### Extrait source ###

Faut-il voir le Rwanda comme un concurrent de Maurice étant donné que leurs centres financiers respectifs ciblent le même marché ? À cette question, Nick Barigye partage sa propre philosophie. Tous les centres financiers internationaux font partie d’une alliance globale, insiste-t-il. À l’instar des centres financiers européens, ceux de l’Afrique sont en concurrence. Or, une concurrence saine n’empêche en rien des possibilités de collaboration. Et de conclure : «Je crois dans la coopétition. Autrement dit, on peut collaborer tout en étant en concurrence».

### Données ###

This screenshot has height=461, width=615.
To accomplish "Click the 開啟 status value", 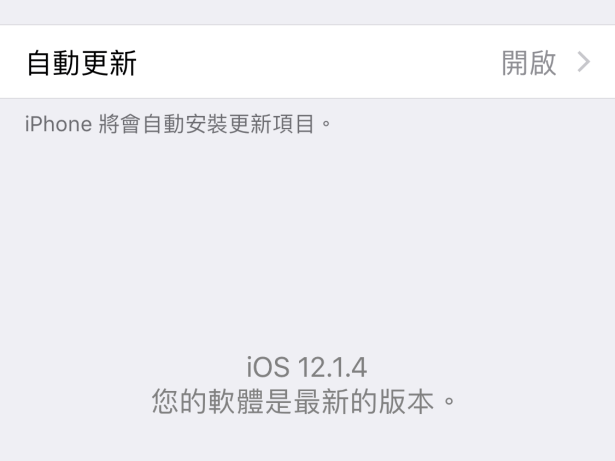I will [529, 62].
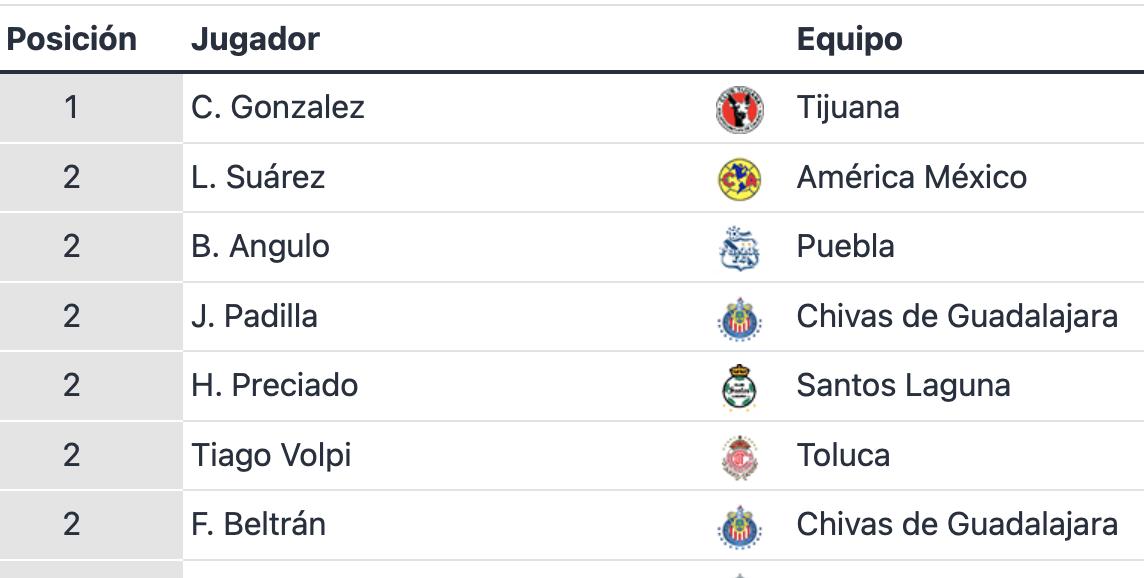Open player C. Gonzalez
The width and height of the screenshot is (1144, 578).
tap(278, 107)
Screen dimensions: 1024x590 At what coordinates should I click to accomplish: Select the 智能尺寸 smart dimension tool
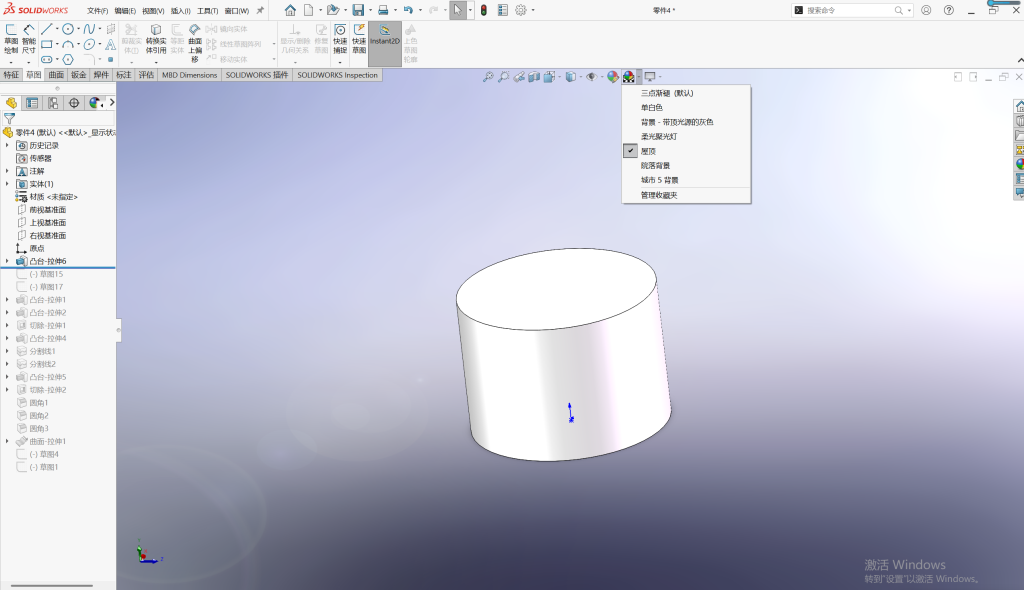click(x=29, y=39)
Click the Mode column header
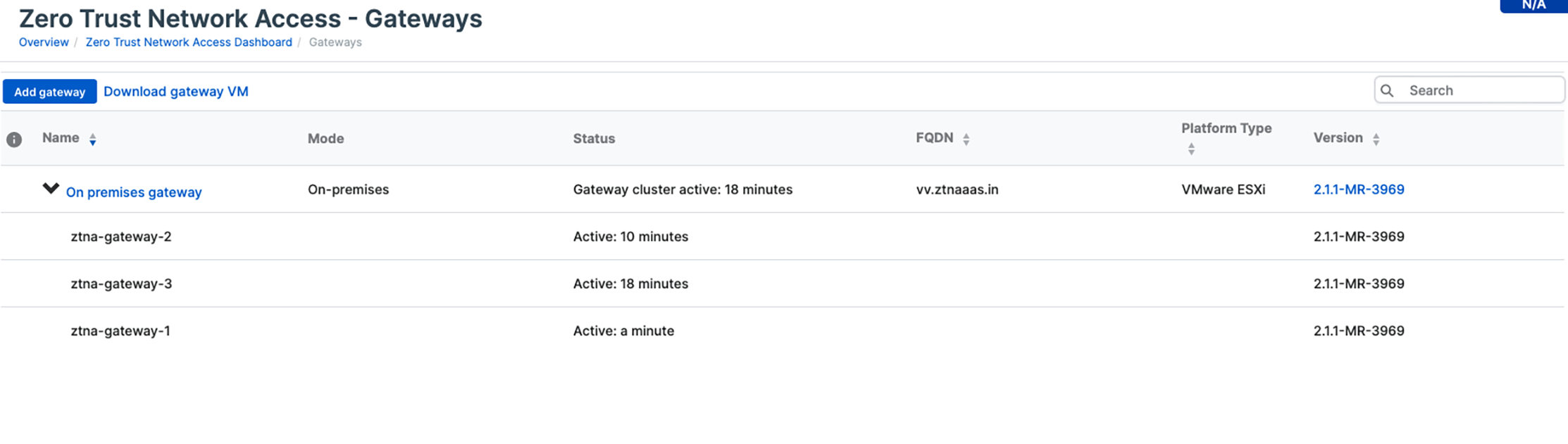The width and height of the screenshot is (1568, 444). [x=325, y=139]
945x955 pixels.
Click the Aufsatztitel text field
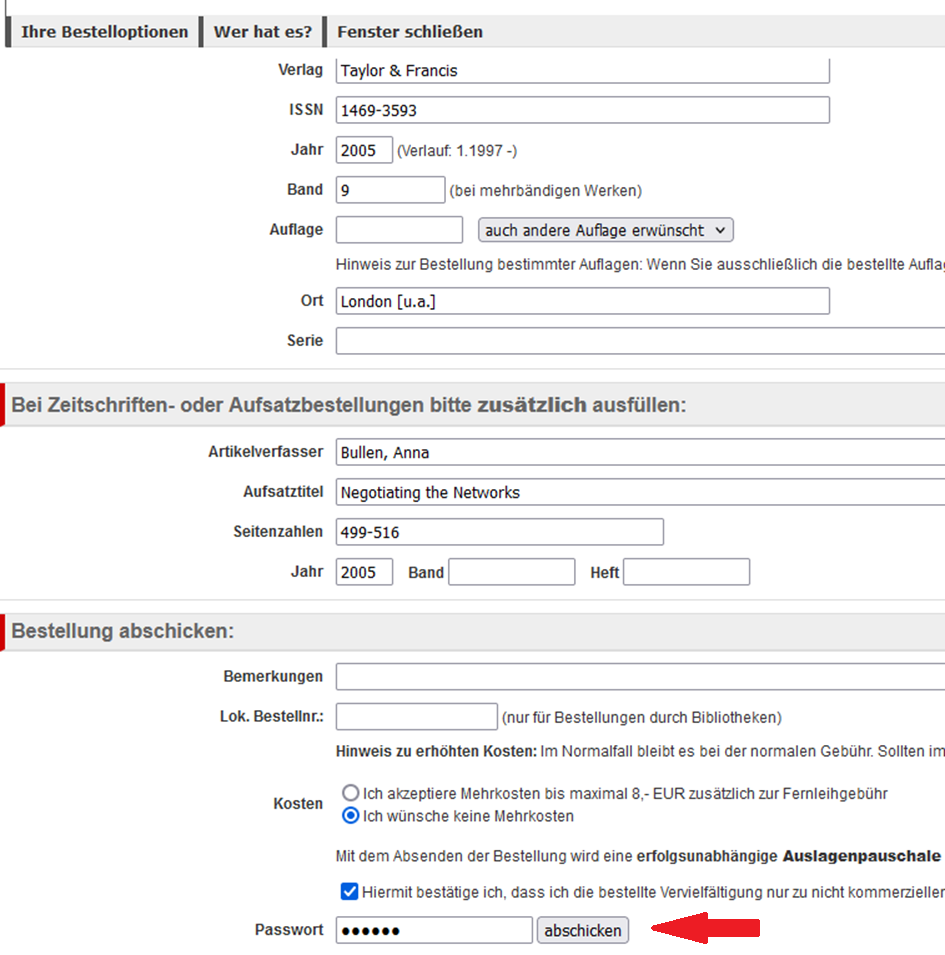640,492
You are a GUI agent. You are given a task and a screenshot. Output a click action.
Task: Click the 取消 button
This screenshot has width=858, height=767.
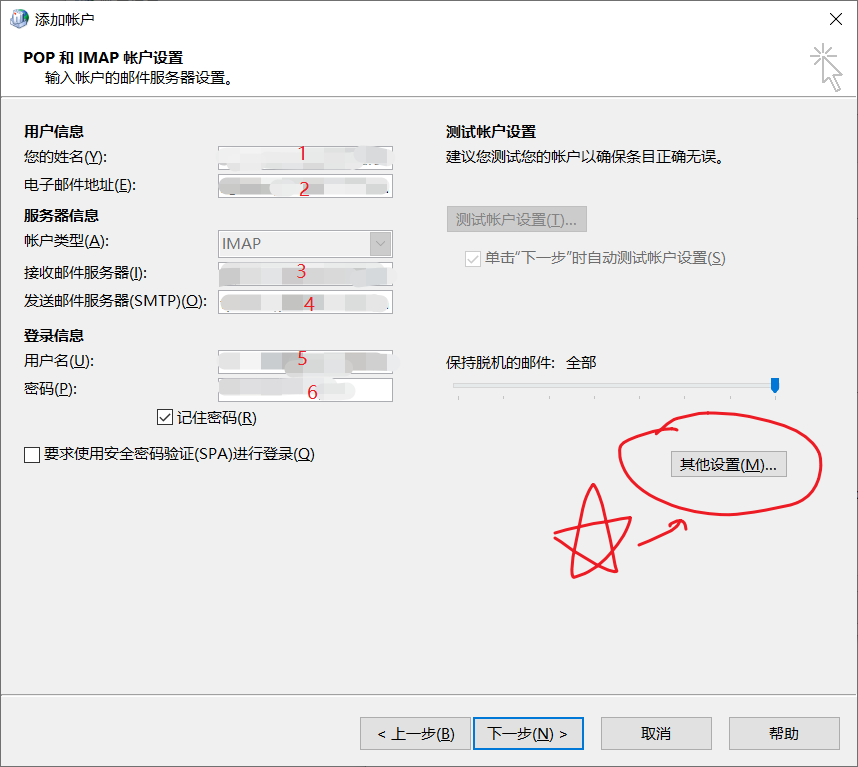(656, 733)
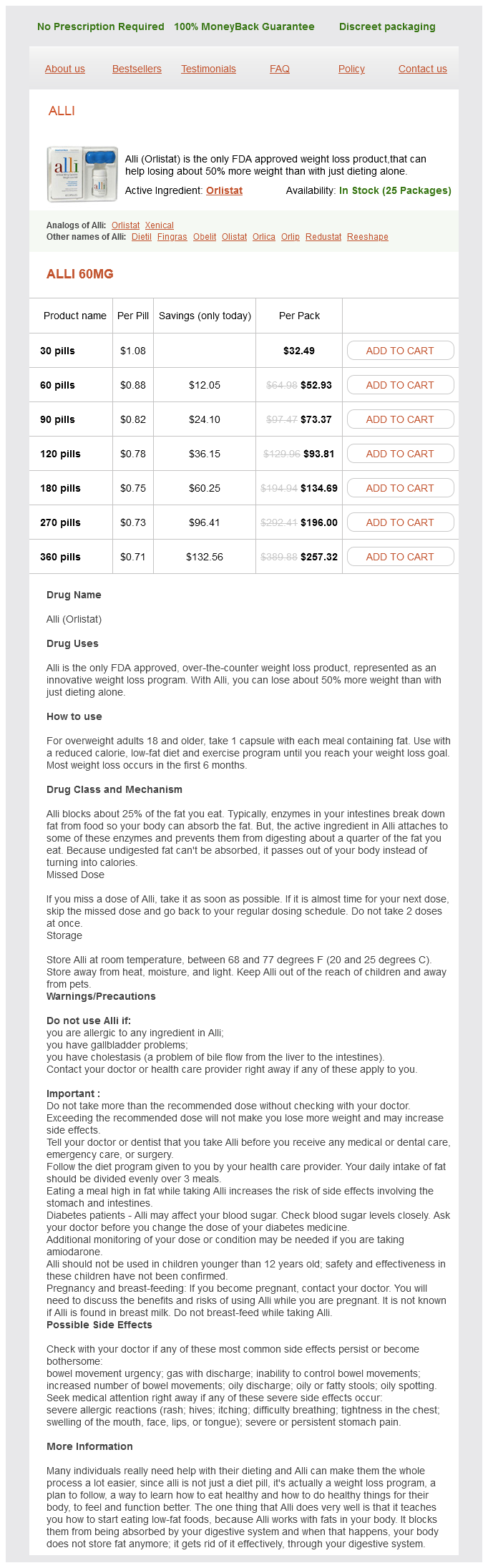Image resolution: width=488 pixels, height=1568 pixels.
Task: Add 30 pills pack to cart
Action: pos(400,351)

###

Consigne 1>
Résumez en deux phrases l'extrait sur le Rwanda et Maurice.
Consigne 2>
Répondez aux questions suivantes d'après l'extrait sur le Rwanda et Maurice.
(a) Pourquoi se demande-t-on si le Rwanda est un concurrent de Maurice ?
(b) À quels centres financiers ceux de l'Afrique sont-ils comparés ?
(c) Quel mot Nick Barigye emploie-t-il pour désigner le fait de collaborer tout en étant en concurrence ?
Consigne 3>
Prolongez l'extrait sur le Rwanda et Maurice après sa dernière phrase.

Réponse 1>
Interrogé sur une éventuelle concurrence entre le Rwanda et Maurice, dont les centres financiers ciblent le même marché, Nick Barigye affirme que tous les centres financiers internationaux font partie d'une alliance globale et que ceux de l'Afrique sont en concurrence, comme ceux d'Europe. Selon lui, une concurrence saine n'empêche pas la collaboration, ce qu'il appelle la « coopétition ».

Réponse 2>
(a) Leurs centres financiers respectifs ciblent le même marché.
(b) Aux centres financiers européens.
(c) La « coopétition ».

Réponse 3>
COMMENT LES DEUX CENTRES FINANCIERS SE COMPARENT

Depuis sa création, le KIFC a conclu des engagements d’investissement d’un montant de 1,3 milliard de dollars. 70 % de ces structures sont des fonds et 15 % des holdings financières. «La majorité des investisseurs de l’IFC de Kigali vient d’Afrique, mais il y a aussi des investisseurs en provenance d’Amérique du Nord, des États-Unis, d’Asie, de Chine, de Singapour, du Moyen-Orient, du Qatar et de Dubaï. Ce qui démontre le caractère international du centre financier de Kigali car les investisseurs viennent du monde entier et le fait que la plupart d’entre eux viennent d’Afrique témoigne du fait que l’IFC de Kigali est un centre international panafricain et de l’unité africaine pour structurer les investissements pour le continent».

A contrario, le centre financier international de Maurice avait, à fin juin, attiré des IDE de 39,6 milliards de dollars à destination de l’Afrique.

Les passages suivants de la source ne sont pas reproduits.